- _Document segment_:

Best of R.E.M. – 1982-1996 (playlist)

Somebody asked me what I thought was the best R.E.M. album. They had several great albums so it took some deliberation to come up with a worthy and well considered response.  But I did know that R.E.M.’s three best albums are easily Murmur, Reckoning and Automatic For The People, so I could start there.

Murmur is amazing.  It is an album that is out of time.  It sounded like nothing else when it came out.  It sounded like nothing before it and, actually, like very little after it.  It is a masterful and enigmatic debut from a band with a new sound that was fully formed when they arrived.  Murmur’s influence on music then and contemporary popular music since is profound and inestimable.  For all the great albums out there, not all of them can claim that they changed music.  Murmur is definitely one of the albums that did.

A year after their auspicious debut, R.E.M. amazingly soars to new heights with their follow up, Reckoning.  Here they craft their sound into pop songs that are at once catchy like you’ve known them all along but that also sound like absolutely nothing that came before.  The songwriting is unique and memorable and the band plays with a propulsive drive that is unequaled on any of their other albums.  Reckoning’s influence on almost all alternative music since is as far-reaching as Murmur if not more.

Five albums and a switch to a major label later, R.E.M. deliver their most transcendent masterpiece, the haunting and elegiac Automatic For The People. It is a timeless album from a band at the height of their powers.  Moving away from the pop of their two previous albums, Green and Out of Time, Automatic harkens back to their roots but their ruminations on life and loss make it epic in scope. Automatic may not be as exciting as Murmur or Reckoning but it has the edge on them because of its emotional depth and what it lacks in importance it makes up for with greatness.

- _Problems to solve_:
#1 According to the R.E.M. album write-up, which two albums came right before Automatic For The People?
#2 Please carry the R.E.M. album write-up forward from its last sentence.

- _Stored rows_:
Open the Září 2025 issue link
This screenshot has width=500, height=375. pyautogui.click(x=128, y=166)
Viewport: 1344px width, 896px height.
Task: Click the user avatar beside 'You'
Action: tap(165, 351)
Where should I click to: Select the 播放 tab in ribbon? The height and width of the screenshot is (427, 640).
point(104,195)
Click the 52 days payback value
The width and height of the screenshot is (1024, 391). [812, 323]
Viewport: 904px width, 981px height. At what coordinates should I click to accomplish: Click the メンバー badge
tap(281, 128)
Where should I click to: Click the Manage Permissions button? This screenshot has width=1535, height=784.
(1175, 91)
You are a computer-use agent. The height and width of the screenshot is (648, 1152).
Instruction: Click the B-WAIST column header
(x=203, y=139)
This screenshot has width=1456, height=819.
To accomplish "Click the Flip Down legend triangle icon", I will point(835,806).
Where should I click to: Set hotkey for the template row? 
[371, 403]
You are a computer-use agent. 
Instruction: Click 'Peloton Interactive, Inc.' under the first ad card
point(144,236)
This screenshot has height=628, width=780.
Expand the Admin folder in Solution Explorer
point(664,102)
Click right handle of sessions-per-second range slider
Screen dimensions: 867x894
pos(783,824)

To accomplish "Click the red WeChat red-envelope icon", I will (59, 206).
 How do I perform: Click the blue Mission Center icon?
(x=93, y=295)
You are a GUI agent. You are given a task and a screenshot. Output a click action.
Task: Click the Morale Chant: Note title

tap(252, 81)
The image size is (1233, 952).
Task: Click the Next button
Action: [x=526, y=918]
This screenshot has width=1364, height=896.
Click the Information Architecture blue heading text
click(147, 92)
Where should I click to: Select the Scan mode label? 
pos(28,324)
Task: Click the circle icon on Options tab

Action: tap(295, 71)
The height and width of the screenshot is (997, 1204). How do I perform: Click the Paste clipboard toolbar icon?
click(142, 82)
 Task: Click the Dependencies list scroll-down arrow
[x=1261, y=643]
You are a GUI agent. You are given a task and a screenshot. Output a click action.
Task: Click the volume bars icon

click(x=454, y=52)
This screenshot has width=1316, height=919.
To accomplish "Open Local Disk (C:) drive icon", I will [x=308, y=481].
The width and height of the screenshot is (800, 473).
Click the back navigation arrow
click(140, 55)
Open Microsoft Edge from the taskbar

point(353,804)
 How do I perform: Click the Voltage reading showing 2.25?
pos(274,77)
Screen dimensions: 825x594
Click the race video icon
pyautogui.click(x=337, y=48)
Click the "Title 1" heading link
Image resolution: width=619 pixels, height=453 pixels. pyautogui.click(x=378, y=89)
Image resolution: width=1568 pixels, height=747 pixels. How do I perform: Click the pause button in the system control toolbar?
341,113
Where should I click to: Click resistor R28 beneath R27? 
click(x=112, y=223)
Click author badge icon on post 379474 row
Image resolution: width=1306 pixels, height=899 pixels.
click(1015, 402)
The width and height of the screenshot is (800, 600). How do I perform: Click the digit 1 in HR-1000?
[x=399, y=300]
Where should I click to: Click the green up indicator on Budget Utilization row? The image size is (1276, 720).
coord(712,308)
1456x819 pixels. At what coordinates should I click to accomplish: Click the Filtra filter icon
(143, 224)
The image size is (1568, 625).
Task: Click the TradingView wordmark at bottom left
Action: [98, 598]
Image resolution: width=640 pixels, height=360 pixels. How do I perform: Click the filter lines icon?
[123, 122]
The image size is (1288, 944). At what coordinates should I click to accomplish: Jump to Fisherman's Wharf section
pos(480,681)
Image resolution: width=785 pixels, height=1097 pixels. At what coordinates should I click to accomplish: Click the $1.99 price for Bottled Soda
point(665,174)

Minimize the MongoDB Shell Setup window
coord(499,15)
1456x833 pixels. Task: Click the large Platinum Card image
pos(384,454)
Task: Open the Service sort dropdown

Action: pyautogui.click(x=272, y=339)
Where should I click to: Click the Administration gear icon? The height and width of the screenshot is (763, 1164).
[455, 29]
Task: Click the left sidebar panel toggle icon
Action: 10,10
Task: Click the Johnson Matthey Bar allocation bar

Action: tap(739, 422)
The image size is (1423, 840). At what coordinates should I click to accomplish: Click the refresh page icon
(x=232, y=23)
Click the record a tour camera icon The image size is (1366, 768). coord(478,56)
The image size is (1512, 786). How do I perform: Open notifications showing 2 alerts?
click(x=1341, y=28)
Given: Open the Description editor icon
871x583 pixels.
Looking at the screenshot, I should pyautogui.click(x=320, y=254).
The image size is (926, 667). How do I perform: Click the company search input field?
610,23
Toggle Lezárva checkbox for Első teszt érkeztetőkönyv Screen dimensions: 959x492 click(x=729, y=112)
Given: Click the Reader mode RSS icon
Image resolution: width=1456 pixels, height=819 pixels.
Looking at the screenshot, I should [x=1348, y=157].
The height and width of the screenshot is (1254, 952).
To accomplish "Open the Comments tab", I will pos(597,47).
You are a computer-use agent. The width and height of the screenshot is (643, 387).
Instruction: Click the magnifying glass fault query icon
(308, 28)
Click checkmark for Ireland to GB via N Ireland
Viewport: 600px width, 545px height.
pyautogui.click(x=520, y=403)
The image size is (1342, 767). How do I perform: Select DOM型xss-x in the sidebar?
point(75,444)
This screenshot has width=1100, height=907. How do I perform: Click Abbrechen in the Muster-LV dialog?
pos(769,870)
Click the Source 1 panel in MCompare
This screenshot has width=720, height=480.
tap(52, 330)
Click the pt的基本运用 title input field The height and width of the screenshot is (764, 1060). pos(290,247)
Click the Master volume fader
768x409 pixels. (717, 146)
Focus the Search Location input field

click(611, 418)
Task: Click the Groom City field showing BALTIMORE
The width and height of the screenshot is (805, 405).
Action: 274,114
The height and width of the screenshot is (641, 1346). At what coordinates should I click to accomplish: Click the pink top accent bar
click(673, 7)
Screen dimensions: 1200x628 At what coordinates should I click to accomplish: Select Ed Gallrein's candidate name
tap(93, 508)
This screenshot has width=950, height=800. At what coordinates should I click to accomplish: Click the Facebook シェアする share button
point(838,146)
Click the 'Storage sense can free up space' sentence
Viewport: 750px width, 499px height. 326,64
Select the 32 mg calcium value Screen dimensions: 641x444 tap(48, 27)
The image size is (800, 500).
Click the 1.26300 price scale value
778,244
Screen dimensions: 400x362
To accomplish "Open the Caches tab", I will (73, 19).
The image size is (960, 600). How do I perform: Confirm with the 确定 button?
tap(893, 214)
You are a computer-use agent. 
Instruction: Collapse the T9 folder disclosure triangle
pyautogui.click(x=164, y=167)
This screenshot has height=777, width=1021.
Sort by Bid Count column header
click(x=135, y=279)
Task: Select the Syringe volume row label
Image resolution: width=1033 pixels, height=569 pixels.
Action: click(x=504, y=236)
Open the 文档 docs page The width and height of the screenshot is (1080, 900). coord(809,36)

- _Answers for the exercise_:
#1 Green and Out of Time.

#2
Here’s how R.E.M.’s top five albums shake out for me:

1.  Automatic For The People  (1992)

Automatic for the People

2.  Reckoning  (1983)

Reckoning

3.  Murmur  (1983)

Murmur

4.  Life’s Rich Pageant  (1986)

Life's Rich Pageant

5.  Document  (1987)

Document

 

With a band like R.E.M. it is always good to revisit their albums in their entirety from time to time because it reminds us of how great their body of work actually is, where they were at the time and a little of how it felt when each was released.  They were truly a great band. They arguably had thirteen years or so of greatness – which were basically the years with Bill Berry – and then thirteen years that were good but, unfortunately, never attained the same level of greatness.  They definitely made some very good music in the second half of their recording career but Berry’s departure feels like something from which the band never quite recovered.  It was like there was always something missing and some of the magic was lost.  That drummer was more of an integral part of the band than anyone could have realized.

Here is my playlist of the best R.E.M. songs from when they were a quartet (1982-1996), presented chronologically.  In some instances, especially for the first couple of albums, I chose the best version of the song I could find when the version I would have preferred was not available.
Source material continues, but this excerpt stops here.